The fiscal emergency alternative requires a resolution of the majority of the governing body of the agency or municipality.  It must be accompanied by findings that the financial status is jeopardizing the health, safety or well-being of the residents or constituents of the entity.  In addition, the resolution must state that the body is unable to pay its obligations within the next 60 days. 

In both cases, the goal is to promote a more efficient resolution that will accelerate completion of the bankruptcy process if it remains necessary.  But, is AB 506 working?

The City of Stockton chose to engage a neutral evaluator. After 60 days of working with former United States Bankruptcy Judge Ralph R. Mabey of Salt Lake City, the City of Stockton elected to extend the negotiation period for an additional 30 days.  In the end, the City filed for bankruptcy protection. 

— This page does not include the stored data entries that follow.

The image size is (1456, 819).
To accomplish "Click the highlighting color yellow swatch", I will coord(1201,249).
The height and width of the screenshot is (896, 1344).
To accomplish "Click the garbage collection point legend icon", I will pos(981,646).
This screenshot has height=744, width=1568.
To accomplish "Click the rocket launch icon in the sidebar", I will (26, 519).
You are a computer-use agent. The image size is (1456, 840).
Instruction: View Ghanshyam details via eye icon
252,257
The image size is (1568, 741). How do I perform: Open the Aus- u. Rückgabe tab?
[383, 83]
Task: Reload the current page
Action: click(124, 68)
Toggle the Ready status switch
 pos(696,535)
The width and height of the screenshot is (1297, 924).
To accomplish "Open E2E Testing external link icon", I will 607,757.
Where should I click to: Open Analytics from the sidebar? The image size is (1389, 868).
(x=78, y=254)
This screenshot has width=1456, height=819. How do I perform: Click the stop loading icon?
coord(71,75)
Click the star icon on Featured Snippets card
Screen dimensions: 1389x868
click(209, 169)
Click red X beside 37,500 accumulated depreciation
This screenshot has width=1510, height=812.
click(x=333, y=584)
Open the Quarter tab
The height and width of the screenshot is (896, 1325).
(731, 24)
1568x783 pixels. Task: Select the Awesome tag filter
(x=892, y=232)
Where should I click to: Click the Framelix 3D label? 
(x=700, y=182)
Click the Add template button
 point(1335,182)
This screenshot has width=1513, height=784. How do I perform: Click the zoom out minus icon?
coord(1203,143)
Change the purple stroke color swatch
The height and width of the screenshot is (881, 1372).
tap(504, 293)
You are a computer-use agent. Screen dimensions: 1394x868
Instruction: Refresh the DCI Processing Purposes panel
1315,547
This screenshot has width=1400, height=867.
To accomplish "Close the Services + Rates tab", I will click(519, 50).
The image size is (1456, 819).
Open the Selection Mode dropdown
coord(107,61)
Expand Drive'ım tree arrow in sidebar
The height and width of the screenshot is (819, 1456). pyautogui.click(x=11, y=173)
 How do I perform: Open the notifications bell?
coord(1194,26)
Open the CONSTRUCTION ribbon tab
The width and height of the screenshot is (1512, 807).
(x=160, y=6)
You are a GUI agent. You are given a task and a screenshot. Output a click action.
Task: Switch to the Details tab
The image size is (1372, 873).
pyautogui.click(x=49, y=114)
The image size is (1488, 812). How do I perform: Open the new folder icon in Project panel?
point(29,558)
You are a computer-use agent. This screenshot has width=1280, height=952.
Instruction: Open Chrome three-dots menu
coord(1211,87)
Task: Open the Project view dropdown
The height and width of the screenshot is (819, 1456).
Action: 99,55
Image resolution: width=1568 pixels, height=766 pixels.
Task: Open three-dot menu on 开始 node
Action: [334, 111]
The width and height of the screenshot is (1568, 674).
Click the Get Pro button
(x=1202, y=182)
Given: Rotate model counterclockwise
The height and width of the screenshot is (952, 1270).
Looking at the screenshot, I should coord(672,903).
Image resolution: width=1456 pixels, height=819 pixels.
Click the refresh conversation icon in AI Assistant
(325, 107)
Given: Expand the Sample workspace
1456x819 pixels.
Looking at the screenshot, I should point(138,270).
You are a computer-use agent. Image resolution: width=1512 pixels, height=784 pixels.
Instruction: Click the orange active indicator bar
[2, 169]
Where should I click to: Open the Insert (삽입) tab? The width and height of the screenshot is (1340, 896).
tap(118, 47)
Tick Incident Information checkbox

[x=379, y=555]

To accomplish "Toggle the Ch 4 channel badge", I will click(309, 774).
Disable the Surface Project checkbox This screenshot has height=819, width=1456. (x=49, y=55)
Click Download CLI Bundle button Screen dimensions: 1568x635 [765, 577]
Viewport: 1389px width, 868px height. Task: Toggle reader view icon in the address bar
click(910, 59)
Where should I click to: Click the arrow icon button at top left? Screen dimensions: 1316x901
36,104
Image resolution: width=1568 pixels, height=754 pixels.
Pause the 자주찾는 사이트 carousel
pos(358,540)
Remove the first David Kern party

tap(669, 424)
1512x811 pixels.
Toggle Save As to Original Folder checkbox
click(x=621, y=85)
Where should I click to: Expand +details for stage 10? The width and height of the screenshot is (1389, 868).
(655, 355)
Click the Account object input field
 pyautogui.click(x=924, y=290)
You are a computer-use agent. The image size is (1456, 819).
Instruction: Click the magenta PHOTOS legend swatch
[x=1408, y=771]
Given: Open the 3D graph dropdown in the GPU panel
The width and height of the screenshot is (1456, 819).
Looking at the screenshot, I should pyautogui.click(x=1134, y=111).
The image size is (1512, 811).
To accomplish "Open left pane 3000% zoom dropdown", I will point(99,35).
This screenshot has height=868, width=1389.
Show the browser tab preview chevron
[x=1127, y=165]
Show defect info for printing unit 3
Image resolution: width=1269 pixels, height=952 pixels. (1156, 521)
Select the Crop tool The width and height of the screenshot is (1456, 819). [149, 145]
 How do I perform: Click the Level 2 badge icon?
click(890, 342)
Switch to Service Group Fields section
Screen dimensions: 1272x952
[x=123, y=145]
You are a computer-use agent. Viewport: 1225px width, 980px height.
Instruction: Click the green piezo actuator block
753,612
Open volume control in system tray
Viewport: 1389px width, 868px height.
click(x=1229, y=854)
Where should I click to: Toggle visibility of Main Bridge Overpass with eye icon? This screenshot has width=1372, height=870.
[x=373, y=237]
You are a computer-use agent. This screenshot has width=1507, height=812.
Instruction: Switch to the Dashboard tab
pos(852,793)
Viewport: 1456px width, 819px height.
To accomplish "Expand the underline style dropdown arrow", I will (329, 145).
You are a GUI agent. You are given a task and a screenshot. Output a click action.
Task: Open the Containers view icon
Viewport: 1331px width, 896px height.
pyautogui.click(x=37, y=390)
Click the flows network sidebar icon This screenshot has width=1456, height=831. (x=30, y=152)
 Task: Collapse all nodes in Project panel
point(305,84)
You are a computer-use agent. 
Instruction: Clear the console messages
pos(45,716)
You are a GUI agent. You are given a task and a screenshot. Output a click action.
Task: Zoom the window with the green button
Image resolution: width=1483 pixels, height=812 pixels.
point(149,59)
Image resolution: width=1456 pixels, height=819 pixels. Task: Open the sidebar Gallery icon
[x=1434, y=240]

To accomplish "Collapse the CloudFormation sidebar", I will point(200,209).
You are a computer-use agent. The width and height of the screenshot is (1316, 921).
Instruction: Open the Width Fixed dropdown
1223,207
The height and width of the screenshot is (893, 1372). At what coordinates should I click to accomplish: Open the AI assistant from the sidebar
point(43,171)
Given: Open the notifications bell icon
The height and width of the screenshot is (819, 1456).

The City of San Bernardino did not engage a neutral evaluator, instead opting to declare a fiscal emergency and then immediately filing for bankruptcy protection. 

Both cities’ bankruptcy plans are being challenged for a host of different reasons, implying that AB 506 may merely be a speed bump on the road to bankruptcy – slowing the process but not helping municipalities avoid bankruptcy or making the process more efficient.